There’s a nationally known, local donut store in our area that carries bizarre donuts: bacon maple bars, raised donuts topped with Captain Crunch or Fruit Loops cereals – and those are the mild combinations. I have never been to this donut store and have no desire to go. Give me a good maple bar, with creamy frosting (not the hard, glazed type) and I’m happy. Ditto with ice cream. In an effort not to be outdone by the donut stores, we also have a new ice creamery with flavors such as brown ale with bacon, lemon basil sorbet and honey balsamic strawberry with cracked pepper. Again, give me a classic, rich luscious coffee flavored ice cream and I’m happy. Then there’s music. I have listened to various versions of rock my entire life. I’m not embarrassed to say that the classic rock station, along with the “oldies” station, is hardcoded into my car radio. I do listen to other types of music occasionally (quiet times or when I’m working at my desk), but normally I prefer to rock out. Recently a friend told me I should check out Pandora and I was appalled. Why would I want an electronic jukebox to pick out music for me when I already know what I like? I like music I know with words I can sing along with (even if my version of the words if often way off from the actual lyrics).

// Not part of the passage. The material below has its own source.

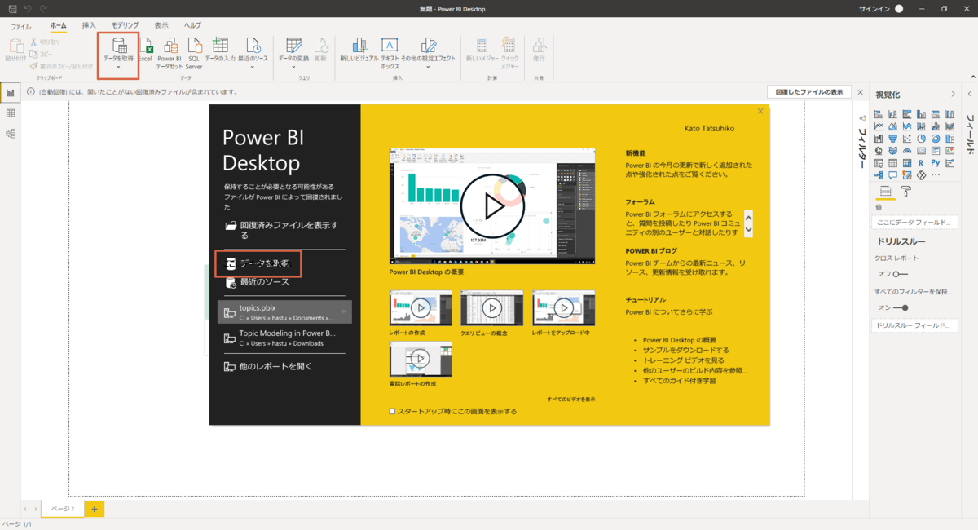Collapse the 視覚化 pane with chevron
The height and width of the screenshot is (530, 978).
953,95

So, I’m set in my ways. I like my maple bar sans bacon and with creamy frosting, I like coffee ice cream or even just plain old vanilla and I like my music to rock -- as I said, “or so I thought.” Two recent developments have caused me to question my set-in-my-ways beliefs: my husband bought a new car and I drove six 16-year-olds to Seattle and back. My husband’s new car has premier radio programming available and one afternoon, while scanning through channels, I came across a jazz station that took my breath away. While I enjoy jazz as background music when I’m working, I’ve found that this station’s music draws me to it every time I get in his car. While I normally like to rock out and sing along while driving, I’m finding that I am truly enjoying the calming sounds of this jazz station. I can feel myself physically relax as I listen. I dread the day when his free trial ends. On the other end of the music-style spectrum, while driving to Seattle and back with the six 16-year-olds, I listened to what I would call rap and dance music for several hours straight. The suburban looked and sounded like some souped-up hot rod with music blaring and girls dancing in their seats. While most of it didn’t appeal to me, there were two songs that kept running through my mind over the next few days. I found myself on the iTunes store downloading not only those two songs but also a couple of others of the same genre.

So, maybe I’m not so set in my ways. Maybe there’s music left to learn. I did go back and try the sea salt caramel ice cream. It was okay, but won’t be on any of my favorite playlists. The bacon maple bar, though? I don’t think so.